Where does mustang go from here? Will it support feature X, platform Y, or use case Z? If origin can do program startup in Rust, and rustix can do system calls in Rust, what does it all mean?

And could mustang eventually support new ABIs that aren't limited to passing C-style argc/argv(/envp) convention, allowing new kinds of program argument passing?

Let's find out! Come say hi in the chat or an issue.

How does one port mustang to a new architecture?

  • Port rustix to the architecture, adding assembly sequences for making syscalls.
  • Port origin to the architecture, adding assembly sequences for program and thread primitives.
  • Create a target file in mustang/target-specs, by first following these instructions to generate a specification of a built-in target, and then:
    • change is-builtin to false
    • change dynamic-linking to false
    • add -nostartfiles and -Wl,--undefined=_Unwind_Backtrace to pre-link-args
    • add "vendor": "mustang" See other targets in the mustang/target-specs directory for examples.
  • Compile some of the programs in the examples directory, using the new target. Try nm -u on the binaries to check for undefined symbols which need to be implemented.
  • Add the architecture to tests/tests.rs.
  • Add CI testing to .github/workflows/main.yml, by copying what's done for other architectures.

How does one port mustang to a new OS?

One probably needs to do similar things as for a new architecture, and also write a new origin::rust implementation to handle the OS's convention for arguments, environment variables, and initialization functions.

Similar crates

c-scape has some similarities to relibc, but has a different focus. Relibc is aiming to be a complete libc replacement, while c-scape is just aiming to cover the things used by Rust's std and popular crates. Some parts of Relibc are implemented in C, while c-scape is implemented entirely in Rust.

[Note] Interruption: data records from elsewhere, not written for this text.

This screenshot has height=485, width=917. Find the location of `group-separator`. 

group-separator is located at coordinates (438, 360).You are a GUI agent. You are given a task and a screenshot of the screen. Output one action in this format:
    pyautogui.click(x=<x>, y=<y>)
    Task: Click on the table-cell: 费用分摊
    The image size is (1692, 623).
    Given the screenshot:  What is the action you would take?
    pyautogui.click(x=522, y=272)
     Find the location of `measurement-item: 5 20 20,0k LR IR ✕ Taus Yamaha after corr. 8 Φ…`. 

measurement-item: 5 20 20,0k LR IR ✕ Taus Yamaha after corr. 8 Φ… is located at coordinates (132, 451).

c-scape is also similar to steed. See the Background for details.

The most significant thing that makes c-scape unique though is its design as a set of wrappers around Rust crates with Rust interfaces. C ABI compatibility is useful for getting existing code working, but once things are working, we can simplify and optimize by changing code to call into the Rust interfaces directly. This can eliminate many uses of raw pointers and C-style NUL-terminated strings, so it can be much safer.

Another similar project is tiny-std. Similar to steed, tiny-std contains its own implementation of std.